A nanotechnological process to better assess whether cancer drugs hit their targets may help reduce the side effects of those drugs, says a Purdue University biochemist.
W. Andy Tao, an associate professor of biochemistry analytical chemistry, developed a nanopolymer that can be coated with drugs, enter cells and then removed to determine which proteins in the cells the drug has entered. Since they're water-soluble, Tao believes the nanopolymers also may be a better delivery system for drugs that do not dissolve in water effectively.
"Many cancer drugs are not very specific. They target many different proteins," said Tao.

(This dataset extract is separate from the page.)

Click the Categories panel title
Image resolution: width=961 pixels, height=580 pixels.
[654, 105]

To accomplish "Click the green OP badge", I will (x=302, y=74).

In addition to the drug, the synthetic nanopolymer is equipped with a chemical group that is reactive to small beads. The beads retrieve the nanopolymer and any attached proteins after the drug has done its work. Tao uses mass spectrometry to determine which proteins are present and have been targeted by the drug.

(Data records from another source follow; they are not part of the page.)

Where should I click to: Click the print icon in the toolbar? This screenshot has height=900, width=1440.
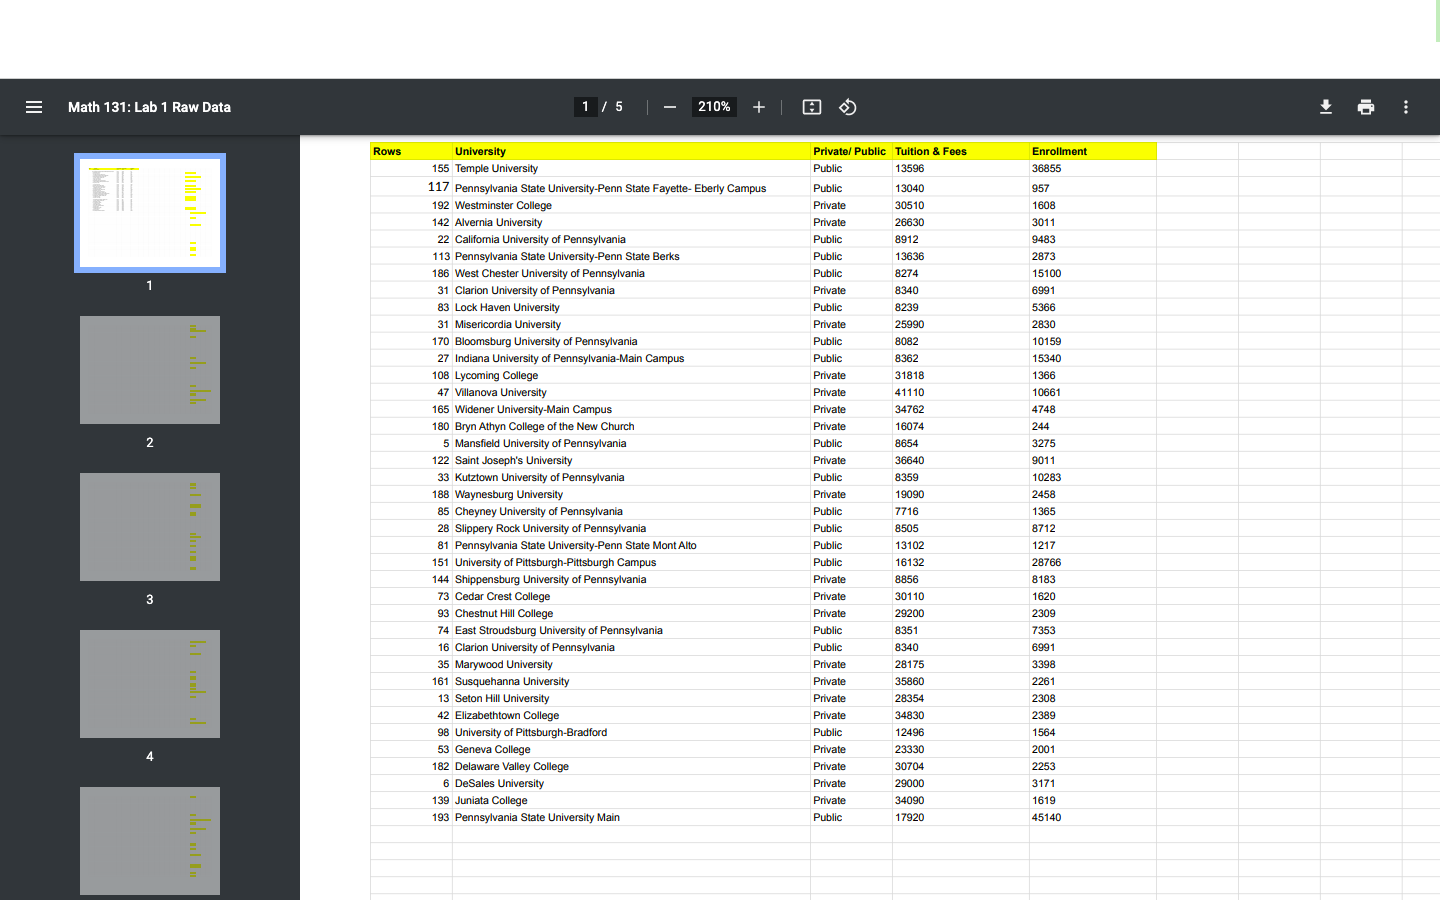click(x=1365, y=106)
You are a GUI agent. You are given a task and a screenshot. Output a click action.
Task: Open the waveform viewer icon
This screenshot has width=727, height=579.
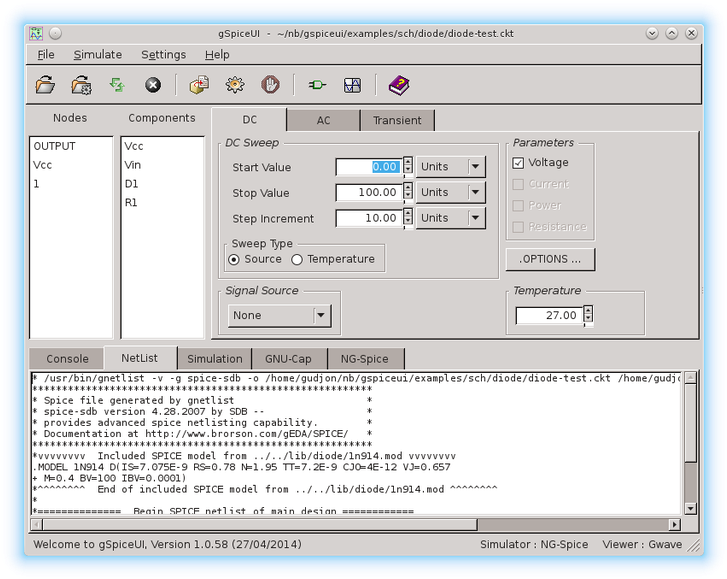pyautogui.click(x=352, y=85)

Knowing which proteins are targeted would allow drug developers to test whether new drugs target only desired proteins or others as well. Eliminating unintended protein targets could reduce the often-serious side effects associated with cancer drugs.
Tao said there currently is no reliable way to test drugs for off-targeting. He said drugs are often designed to inhibit or activate the function of a biomolecule associated with cancer, but those drugs tend to fail in late-stage clinical tests.
Tao also believes his nanopolymers could better deliver drugs to their targets. Since they are nanosized and water soluble, the nanopolymers could gain access to cells more effectively than a standalone drug that is only minimally water-soluble.
Tao demonstrated the nanopolymer's abilities using human cancer cells and the cancer drug methotrexate. The nanopolymers were tracked using a fluorescent dye to show they were entering cells. Then, Tao broke the cells and retrieved the nanopolymers.
The findings have been published in the journal Agnewandte Chemie International Edition.